My art is three-dimensional and clay is the primary medium. Surface and form and their interaction are the formal concerns of my work. In the most successful three-dimensional work, surface and form seem to perfectly complement one another. My aim is to stimulate the sense of touch as well as the sense of sight. One of the joys of working three dimensionally is physical involvement with the material. My hope is that some of that tactile sense is communicated to the viewer through surface texture.
Clay is one of the oldest materials utilized for art making, with a history stretching back to prehistoric times. It is richly symbolic, the material used to create human beings in many creation stories. This is particularly relevant for me as much of my recent work is figurative?human or animal. It is a sympathetic medium, which responds to every touch of the artist.
My sources of inspiration include both the natural world and art history. The art and architecture of pre-Columbian Mesoamerican and Moorish Spain, the ancient pottery of Crete, Asia and America, and folk art of Africa and Mexico are all important to me. I am fascinated by objects and spaces invested with presence and power. Perhaps because our own culture seems so relentlessly focused on material concerns and concrete reality, I am interested in the intersection of larger, universal or spiritual themes with mundane, ordinary life.

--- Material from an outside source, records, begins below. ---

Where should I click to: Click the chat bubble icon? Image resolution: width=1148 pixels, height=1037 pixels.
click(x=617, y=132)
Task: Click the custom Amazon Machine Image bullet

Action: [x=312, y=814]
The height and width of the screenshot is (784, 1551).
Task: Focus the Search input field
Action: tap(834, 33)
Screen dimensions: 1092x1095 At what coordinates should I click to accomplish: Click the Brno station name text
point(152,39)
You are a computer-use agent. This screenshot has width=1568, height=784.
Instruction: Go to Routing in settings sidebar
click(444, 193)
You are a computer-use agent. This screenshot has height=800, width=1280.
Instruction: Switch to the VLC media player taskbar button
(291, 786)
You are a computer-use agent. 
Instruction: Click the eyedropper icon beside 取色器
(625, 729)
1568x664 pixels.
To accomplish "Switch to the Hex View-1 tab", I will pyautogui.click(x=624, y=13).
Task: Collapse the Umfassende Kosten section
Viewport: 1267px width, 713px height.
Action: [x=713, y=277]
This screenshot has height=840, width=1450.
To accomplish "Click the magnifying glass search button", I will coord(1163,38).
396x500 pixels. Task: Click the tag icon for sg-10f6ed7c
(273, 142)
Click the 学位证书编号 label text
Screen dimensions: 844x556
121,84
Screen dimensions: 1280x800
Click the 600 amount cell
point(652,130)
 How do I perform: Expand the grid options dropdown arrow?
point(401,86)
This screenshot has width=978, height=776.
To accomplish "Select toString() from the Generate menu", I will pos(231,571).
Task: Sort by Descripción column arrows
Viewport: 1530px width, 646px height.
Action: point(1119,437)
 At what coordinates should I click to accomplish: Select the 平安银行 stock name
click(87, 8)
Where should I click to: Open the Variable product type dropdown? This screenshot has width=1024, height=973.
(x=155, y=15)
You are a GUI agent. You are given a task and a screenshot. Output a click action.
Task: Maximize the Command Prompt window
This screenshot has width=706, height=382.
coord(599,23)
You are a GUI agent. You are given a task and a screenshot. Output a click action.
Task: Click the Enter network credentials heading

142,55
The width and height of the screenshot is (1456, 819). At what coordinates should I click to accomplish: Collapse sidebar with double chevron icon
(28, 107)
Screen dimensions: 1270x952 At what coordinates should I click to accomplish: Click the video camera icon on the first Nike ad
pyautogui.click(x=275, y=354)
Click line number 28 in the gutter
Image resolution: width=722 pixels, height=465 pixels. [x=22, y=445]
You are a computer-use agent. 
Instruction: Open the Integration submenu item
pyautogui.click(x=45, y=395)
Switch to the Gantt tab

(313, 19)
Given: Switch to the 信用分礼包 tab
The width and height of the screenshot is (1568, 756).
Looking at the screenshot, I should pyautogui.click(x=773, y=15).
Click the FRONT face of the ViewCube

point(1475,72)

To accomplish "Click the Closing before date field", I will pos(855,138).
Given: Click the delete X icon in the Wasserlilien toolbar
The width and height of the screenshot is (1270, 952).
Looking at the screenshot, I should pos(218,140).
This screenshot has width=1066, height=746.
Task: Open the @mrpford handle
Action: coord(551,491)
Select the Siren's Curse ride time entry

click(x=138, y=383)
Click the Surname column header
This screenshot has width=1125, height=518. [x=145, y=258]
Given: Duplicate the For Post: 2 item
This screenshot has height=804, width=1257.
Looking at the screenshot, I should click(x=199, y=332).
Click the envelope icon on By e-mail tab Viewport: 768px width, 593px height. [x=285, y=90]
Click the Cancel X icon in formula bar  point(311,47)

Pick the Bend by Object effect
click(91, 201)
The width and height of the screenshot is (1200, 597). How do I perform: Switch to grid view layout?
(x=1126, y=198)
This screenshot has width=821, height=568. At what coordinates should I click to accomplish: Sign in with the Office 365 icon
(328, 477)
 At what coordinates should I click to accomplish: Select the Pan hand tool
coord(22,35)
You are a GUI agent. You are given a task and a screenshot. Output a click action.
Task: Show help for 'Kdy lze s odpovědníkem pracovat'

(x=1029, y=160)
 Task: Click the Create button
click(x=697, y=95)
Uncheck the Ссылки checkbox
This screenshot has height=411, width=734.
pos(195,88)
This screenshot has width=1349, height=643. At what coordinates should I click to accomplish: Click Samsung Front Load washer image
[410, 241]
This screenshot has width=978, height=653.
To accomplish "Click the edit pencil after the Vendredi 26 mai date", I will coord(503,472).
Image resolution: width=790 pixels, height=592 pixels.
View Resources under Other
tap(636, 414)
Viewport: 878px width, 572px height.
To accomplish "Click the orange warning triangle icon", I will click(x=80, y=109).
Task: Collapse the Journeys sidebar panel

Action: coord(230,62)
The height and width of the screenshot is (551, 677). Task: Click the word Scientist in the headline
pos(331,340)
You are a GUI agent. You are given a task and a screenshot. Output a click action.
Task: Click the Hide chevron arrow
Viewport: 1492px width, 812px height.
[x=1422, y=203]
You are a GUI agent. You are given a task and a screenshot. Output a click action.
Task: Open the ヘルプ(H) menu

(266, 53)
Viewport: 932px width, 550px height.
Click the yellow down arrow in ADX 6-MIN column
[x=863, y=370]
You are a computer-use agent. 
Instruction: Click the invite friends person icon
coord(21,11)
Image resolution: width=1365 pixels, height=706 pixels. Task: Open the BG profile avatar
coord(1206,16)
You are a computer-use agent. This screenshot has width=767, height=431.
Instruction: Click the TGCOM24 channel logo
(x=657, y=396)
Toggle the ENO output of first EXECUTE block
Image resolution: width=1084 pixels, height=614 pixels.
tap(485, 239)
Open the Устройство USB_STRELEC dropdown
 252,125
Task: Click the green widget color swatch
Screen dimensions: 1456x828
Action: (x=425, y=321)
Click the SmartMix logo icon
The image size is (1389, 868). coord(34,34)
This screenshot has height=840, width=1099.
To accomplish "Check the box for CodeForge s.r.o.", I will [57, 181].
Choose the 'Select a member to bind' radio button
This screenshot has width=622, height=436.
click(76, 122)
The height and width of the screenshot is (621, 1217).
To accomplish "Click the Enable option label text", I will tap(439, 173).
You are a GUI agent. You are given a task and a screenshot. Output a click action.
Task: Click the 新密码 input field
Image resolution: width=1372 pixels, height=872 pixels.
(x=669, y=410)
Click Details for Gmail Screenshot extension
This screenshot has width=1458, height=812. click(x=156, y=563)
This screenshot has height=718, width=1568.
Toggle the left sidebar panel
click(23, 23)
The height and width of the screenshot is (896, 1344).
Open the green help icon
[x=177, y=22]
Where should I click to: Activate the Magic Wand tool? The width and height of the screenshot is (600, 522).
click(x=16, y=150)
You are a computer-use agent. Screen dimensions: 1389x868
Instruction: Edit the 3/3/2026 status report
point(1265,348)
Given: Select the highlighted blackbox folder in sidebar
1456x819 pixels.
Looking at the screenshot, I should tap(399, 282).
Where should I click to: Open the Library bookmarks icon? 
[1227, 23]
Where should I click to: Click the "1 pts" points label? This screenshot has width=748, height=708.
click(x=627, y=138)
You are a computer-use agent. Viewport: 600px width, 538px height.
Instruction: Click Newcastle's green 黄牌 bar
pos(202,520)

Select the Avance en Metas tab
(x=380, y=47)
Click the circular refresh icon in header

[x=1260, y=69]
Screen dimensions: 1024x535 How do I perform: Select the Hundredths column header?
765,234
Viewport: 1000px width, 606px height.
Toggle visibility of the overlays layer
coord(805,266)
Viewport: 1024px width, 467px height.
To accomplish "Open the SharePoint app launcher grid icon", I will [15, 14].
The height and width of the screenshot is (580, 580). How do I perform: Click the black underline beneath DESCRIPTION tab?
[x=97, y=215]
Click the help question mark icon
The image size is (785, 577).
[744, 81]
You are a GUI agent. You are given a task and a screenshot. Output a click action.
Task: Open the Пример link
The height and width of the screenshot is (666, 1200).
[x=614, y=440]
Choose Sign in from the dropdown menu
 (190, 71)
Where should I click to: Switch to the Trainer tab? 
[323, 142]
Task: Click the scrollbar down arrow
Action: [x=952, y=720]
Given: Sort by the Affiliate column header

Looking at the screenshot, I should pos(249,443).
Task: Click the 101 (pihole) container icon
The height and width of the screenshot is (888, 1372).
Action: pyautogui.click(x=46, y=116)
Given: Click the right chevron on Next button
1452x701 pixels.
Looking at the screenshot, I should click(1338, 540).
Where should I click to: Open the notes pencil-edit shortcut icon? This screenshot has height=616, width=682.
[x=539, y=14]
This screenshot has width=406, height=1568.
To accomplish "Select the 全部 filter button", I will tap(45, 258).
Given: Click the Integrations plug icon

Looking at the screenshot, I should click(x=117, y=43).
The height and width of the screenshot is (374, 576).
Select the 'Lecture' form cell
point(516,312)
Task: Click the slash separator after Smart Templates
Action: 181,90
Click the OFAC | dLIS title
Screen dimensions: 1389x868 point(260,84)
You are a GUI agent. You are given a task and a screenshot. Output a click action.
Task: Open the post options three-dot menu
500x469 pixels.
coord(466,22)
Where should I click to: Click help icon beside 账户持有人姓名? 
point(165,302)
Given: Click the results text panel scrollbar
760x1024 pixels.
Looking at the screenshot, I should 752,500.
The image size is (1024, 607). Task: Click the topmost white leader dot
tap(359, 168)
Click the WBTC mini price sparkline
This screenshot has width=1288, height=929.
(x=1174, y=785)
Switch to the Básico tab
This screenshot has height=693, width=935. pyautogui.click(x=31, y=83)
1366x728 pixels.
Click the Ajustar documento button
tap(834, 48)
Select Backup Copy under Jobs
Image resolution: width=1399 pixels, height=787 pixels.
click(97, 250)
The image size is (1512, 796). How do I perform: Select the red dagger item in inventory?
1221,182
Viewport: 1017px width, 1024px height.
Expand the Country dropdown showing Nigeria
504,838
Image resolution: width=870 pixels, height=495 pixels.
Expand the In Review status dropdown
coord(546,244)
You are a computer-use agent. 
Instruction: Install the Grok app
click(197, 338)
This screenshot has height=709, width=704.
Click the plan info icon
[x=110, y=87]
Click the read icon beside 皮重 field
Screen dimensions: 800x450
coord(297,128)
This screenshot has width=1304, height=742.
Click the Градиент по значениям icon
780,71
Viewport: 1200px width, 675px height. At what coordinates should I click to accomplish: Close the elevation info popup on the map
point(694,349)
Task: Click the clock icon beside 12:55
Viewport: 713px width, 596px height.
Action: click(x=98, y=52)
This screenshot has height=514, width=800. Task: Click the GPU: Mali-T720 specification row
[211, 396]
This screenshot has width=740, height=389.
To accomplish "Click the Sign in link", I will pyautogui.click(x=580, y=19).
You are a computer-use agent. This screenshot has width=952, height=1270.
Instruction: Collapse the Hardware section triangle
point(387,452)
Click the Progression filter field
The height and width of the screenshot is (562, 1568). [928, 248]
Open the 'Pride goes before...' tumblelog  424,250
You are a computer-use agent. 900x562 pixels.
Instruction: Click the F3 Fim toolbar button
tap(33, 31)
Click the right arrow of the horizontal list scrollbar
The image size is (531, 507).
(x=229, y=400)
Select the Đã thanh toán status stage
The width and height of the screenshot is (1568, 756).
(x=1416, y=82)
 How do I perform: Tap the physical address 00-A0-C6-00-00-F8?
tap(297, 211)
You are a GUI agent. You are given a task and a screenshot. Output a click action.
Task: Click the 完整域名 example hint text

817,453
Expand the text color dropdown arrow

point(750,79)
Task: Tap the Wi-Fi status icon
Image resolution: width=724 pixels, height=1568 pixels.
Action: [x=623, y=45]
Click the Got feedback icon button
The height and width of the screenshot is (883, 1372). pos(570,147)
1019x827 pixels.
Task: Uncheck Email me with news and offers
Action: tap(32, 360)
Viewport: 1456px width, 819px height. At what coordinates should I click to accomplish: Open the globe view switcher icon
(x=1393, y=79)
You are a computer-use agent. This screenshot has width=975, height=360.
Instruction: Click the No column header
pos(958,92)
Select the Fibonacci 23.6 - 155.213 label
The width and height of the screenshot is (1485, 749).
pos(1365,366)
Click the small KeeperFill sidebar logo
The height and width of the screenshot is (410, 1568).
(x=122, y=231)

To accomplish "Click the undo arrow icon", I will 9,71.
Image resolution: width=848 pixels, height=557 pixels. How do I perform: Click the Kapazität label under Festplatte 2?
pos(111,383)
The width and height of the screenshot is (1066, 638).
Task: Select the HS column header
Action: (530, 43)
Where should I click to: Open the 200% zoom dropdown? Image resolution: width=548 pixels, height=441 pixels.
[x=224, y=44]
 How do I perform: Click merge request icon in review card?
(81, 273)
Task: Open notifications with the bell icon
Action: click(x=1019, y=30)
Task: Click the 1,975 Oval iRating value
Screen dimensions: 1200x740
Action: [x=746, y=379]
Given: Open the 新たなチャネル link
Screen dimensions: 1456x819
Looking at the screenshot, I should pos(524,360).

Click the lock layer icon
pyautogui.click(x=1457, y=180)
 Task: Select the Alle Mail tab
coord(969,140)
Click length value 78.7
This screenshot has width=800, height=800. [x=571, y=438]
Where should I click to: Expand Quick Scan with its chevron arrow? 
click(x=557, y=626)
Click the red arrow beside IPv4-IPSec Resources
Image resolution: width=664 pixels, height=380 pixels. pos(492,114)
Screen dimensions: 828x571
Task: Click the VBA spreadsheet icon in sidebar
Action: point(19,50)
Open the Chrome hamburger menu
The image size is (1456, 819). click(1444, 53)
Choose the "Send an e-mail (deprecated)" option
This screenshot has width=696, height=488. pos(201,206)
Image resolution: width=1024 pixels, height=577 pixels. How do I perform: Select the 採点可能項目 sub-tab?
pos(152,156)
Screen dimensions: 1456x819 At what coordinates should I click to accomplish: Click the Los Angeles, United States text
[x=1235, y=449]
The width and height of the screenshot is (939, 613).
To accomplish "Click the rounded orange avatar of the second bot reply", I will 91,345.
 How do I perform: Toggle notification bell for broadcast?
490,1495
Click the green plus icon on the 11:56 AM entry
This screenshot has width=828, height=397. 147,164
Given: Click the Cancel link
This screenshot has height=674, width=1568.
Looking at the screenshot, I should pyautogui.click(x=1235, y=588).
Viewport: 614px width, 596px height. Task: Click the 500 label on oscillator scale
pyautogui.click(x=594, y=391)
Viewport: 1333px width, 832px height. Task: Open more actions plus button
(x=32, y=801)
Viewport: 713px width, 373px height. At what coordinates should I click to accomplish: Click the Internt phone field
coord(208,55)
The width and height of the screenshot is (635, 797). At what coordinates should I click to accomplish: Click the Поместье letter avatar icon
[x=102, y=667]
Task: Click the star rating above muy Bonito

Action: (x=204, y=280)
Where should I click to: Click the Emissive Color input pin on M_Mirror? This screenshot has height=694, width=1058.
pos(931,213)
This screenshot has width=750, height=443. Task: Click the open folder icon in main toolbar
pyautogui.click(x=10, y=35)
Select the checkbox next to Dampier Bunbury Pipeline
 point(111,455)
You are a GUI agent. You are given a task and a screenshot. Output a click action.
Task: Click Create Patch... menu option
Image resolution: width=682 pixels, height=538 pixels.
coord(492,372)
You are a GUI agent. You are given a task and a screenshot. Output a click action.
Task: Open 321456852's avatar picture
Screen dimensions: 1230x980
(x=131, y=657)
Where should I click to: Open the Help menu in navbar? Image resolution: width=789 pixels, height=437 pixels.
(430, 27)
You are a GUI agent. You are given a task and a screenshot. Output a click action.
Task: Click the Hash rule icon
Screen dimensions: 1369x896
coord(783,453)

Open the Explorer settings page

Another abiding source of inspiration has been nature, particularly birds, with their ability to see the world from the perspective of the air, and plants, with their yearly cycles of death and rebirth.
The act of creating something out of simple materials never ceases to amaze me. Somehow the process of shaping clay allows me to express thoughts and feelings visually more effectively than I can express them verbally. Although I usually begin with a specific idea, process is also very important, as unexpected ideas may emerge and change the focus of the work.